BEGIN
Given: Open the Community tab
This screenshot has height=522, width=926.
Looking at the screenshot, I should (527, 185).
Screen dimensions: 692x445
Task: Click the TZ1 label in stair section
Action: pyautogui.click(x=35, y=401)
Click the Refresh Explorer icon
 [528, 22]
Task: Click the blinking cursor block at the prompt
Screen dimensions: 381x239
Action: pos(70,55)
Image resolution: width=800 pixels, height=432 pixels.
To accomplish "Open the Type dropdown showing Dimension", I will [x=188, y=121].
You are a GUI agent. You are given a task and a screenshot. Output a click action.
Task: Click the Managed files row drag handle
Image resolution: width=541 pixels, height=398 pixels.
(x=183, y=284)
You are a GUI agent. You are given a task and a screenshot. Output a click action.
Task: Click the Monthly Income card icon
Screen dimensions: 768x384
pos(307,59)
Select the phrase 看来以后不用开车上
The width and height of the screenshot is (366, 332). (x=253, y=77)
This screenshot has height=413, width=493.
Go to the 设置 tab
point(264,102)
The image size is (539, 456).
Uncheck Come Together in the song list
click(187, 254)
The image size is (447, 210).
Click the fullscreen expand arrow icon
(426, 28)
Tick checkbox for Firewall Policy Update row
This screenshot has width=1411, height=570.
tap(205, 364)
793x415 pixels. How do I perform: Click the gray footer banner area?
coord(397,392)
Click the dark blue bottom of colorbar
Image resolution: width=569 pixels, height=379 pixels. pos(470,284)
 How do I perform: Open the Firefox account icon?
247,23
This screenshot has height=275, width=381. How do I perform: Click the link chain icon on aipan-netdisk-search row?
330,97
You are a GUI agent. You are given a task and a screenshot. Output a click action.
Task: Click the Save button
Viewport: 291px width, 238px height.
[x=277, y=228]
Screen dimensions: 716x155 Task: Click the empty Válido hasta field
END
→ **What is being asked**: Without changing a word, write out each entry again.

→ **Solution**:
Given: Open the Community tab
This screenshot has height=522, width=926.
Looking at the screenshot, I should (527, 185).
Screen dimensions: 692x445
Task: Click the TZ1 label in stair section
Action: pyautogui.click(x=35, y=401)
Click the Refresh Explorer icon
 [528, 22]
Task: Click the blinking cursor block at the prompt
Screen dimensions: 381x239
Action: pos(70,55)
Image resolution: width=800 pixels, height=432 pixels.
To accomplish "Open the Type dropdown showing Dimension", I will [x=188, y=121].
You are a GUI agent. You are given a task and a screenshot. Output a click action.
Task: Click the Managed files row drag handle
Image resolution: width=541 pixels, height=398 pixels.
(x=183, y=284)
You are a GUI agent. You are given a task and a screenshot. Output a click action.
Task: Click the Monthly Income card icon
Screen dimensions: 768x384
pos(307,59)
Select the phrase 看来以后不用开车上
The width and height of the screenshot is (366, 332). (x=253, y=77)
This screenshot has height=413, width=493.
Go to the 设置 tab
point(264,102)
The image size is (539, 456).
Uncheck Come Together in the song list
click(187, 254)
The image size is (447, 210).
Click the fullscreen expand arrow icon
(426, 28)
Tick checkbox for Firewall Policy Update row
This screenshot has width=1411, height=570.
tap(205, 364)
793x415 pixels. How do I perform: Click the gray footer banner area?
coord(397,392)
Click the dark blue bottom of colorbar
Image resolution: width=569 pixels, height=379 pixels. pos(470,284)
 How do I perform: Open the Firefox account icon?
247,23
This screenshot has height=275, width=381. How do I perform: Click the link chain icon on aipan-netdisk-search row?
330,97
You are a GUI agent. You are given a task and a screenshot. Output a click action.
Task: Click the Save button
Viewport: 291px width, 238px height.
[x=277, y=228]
Screen dimensions: 716x155 Task: Click the empty Válido hasta field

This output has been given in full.